用済みだと捨てたのはあなたです、どうかおかまいなく~隣国で王子たちに愛されて私は幸せです~
 体が動かない重苦しさで、エレインは目を覚ました。
「ん……」
 見慣れた天井は自室だとすぐに気付き、自分がアトリエで倒れたことを頭が理解する。
(どのくらい眠ってたのかしら……)
 室内は暗く、日が落ちてだいぶ時間が経っていそうだ。
 視界だけ動かした先に、エレインの手を握りしめた両手に祈るように額をあてがったアランの姿があった。

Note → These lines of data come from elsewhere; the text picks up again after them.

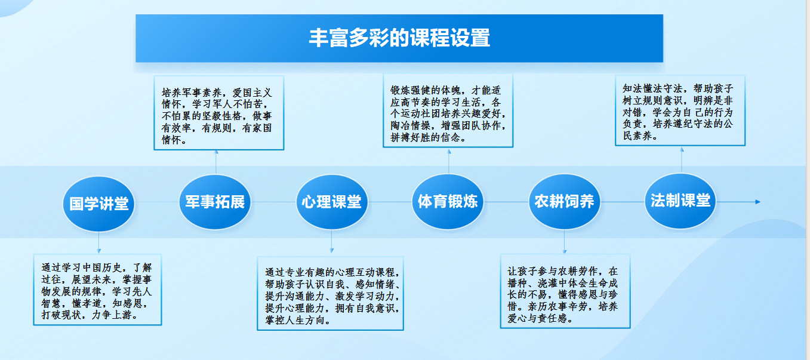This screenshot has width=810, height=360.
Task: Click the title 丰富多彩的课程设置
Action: [x=399, y=38]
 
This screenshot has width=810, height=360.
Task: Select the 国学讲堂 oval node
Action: [x=98, y=204]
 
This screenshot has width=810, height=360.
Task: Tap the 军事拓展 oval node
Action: [x=215, y=202]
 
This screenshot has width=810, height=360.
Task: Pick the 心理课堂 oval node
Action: [x=332, y=202]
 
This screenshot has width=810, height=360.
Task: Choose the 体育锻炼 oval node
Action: [x=448, y=202]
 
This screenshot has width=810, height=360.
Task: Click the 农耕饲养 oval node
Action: [x=565, y=202]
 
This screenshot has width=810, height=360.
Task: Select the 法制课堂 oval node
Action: [x=680, y=201]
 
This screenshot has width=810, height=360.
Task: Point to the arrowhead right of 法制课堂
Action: [x=757, y=202]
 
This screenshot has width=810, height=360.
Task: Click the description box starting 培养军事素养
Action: [x=219, y=113]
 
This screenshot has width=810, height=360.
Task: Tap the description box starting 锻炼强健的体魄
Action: [x=448, y=110]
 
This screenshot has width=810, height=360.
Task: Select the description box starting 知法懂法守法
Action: [x=680, y=110]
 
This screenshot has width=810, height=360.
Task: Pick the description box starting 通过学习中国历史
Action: [x=98, y=290]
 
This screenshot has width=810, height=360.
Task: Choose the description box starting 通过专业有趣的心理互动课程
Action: [x=330, y=293]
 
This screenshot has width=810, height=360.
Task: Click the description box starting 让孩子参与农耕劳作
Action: [x=565, y=291]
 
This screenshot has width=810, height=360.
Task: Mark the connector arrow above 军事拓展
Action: [x=216, y=162]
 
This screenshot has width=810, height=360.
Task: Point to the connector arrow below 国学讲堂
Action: [x=98, y=243]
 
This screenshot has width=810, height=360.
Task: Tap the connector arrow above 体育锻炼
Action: [x=449, y=161]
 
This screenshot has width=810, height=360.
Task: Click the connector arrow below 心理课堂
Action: [x=332, y=241]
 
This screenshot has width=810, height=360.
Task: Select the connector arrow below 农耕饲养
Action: [x=565, y=242]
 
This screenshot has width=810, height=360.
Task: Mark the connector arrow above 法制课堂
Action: [x=682, y=160]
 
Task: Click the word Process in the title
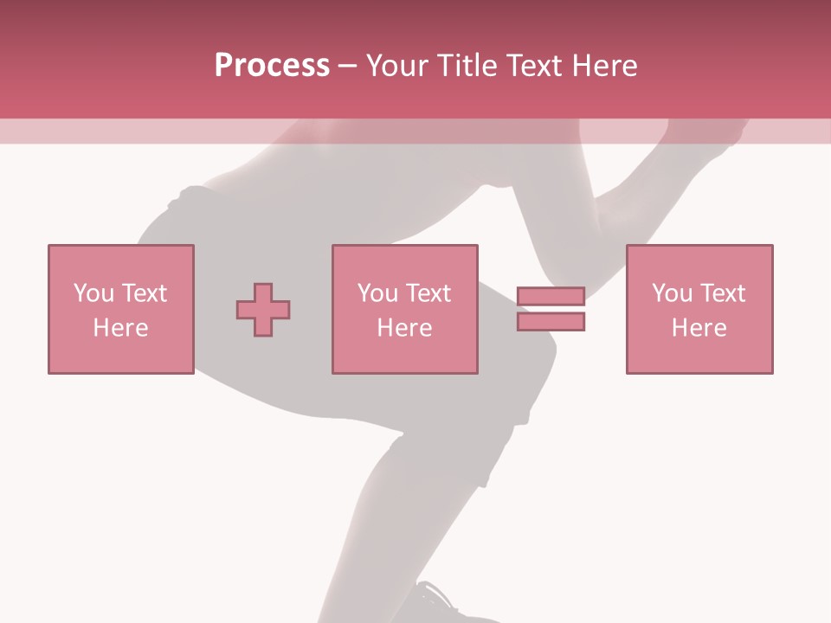pos(272,66)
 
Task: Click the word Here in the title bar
pos(604,66)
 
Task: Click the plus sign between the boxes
pos(263,310)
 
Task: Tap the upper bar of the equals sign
pos(551,297)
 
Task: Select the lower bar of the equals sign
pos(551,321)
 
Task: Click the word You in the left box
pos(93,293)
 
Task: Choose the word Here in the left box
pos(120,328)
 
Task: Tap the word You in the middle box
pos(377,293)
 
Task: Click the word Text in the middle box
pos(427,293)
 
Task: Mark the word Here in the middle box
pos(404,328)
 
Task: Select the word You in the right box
pos(672,293)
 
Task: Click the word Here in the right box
pos(699,328)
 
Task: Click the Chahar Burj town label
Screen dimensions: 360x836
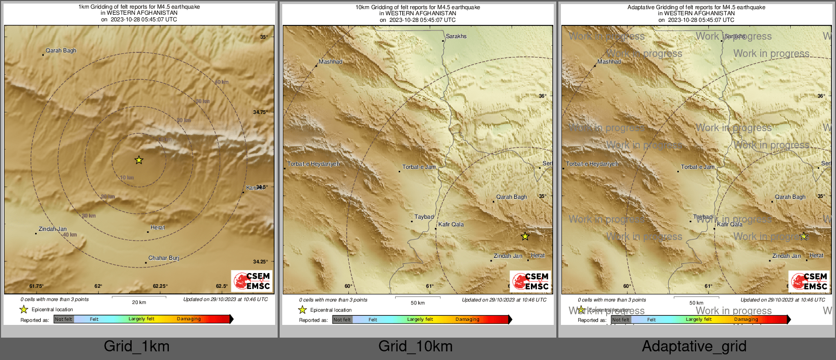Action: tap(163, 258)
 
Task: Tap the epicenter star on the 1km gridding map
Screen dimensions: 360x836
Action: tap(139, 160)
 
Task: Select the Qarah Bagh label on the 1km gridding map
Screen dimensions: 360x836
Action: tap(61, 50)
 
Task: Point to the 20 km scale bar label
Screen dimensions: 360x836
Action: tap(139, 302)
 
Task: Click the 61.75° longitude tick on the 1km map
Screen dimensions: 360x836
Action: tap(36, 286)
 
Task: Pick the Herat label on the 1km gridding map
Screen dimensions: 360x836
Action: tap(158, 227)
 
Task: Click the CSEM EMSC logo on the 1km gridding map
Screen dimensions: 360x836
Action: tap(252, 281)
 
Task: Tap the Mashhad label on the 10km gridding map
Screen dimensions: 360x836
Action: tap(331, 62)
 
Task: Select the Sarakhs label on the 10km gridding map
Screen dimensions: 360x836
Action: tap(456, 36)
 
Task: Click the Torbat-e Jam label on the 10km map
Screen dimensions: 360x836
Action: tap(419, 167)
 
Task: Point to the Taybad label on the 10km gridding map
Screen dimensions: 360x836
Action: tap(424, 217)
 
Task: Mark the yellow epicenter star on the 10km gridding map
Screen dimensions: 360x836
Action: tap(525, 236)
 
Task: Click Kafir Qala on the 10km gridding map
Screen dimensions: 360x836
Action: tap(451, 224)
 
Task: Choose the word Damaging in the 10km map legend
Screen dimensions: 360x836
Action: tap(467, 319)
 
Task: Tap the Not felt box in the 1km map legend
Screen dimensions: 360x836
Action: tap(64, 319)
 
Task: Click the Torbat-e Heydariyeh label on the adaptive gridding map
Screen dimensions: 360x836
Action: tap(592, 164)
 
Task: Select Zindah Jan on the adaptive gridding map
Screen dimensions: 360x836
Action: tap(787, 256)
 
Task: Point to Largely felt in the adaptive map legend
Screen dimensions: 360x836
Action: tap(699, 319)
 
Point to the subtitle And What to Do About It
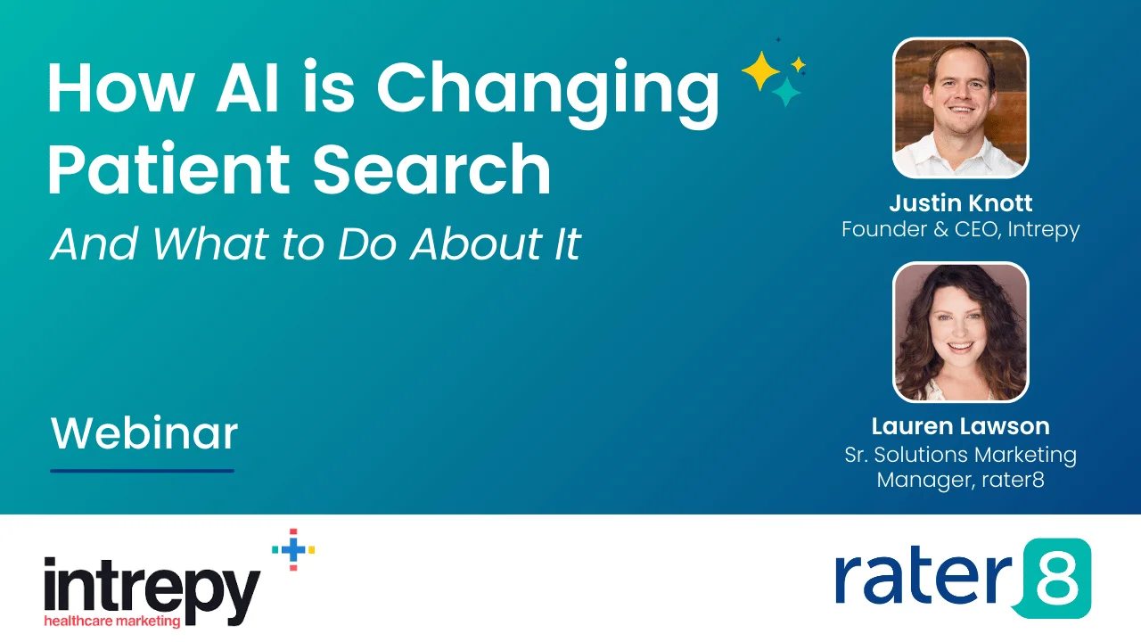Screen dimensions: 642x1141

 ぎゅっと優しく握られた手は温かく、覚醒していくに連れて熱が増していくようだ。
 左手を動かそうとして、これまた自由が利かないことに気付き、そちらを見遣れば、エレインの左手にしがみつくようにしたテオがいた。
(重たかったのは、テオさまだったのね)
 嬉しさが込み上げてきたのも束の間、眠るテオの目元に酷い涙の痕を見つけて罪悪感が押し寄せる。
 自分が倒れたと聞き、さぞ驚いただろう。
(殿下にも迷惑をかけてしまって、本当に申し訳ない……)
 ピクリとエレインの手が動いた瞬間、アランがバッと顔を上げた。
 空色の瞳がエレインを捉え、目が合うと彼は息を吐くようにエレインの名を口にした。
「気分はどう? 痛むところや吐き気は?」
「もう、大丈夫です……」
「うぇ? エレイン……? エレイン、エレイン! 大丈夫? エレイン!」
 話し声で目を覚ましたテオがエレインに覆いかぶさるように抱き着いてきた。
 その小さな体を、ぎゅっと抱きしめ震える背中をとんとんとあやす。
 ひっくひっくと小さく痙攣させながら、テオは何度もエレインの名を呼んだ。
「テオさま。エレインはもう大丈夫ですよ。ちょっと眠くなってしまっただけなんです。驚かせてすみません」
「テオ、エレインから離れるんだ」
「やだやだ! エレインーー!」
「はい、エレインはここにいます。どこにもいきません」
 困り顔のアランに「大丈夫」の意を込めて微笑むと、アランは立ち上がりドアに向かって声を掛ける。
 勢いよくドアが開き、泣きそうな顔のニコルが飛び込んできた。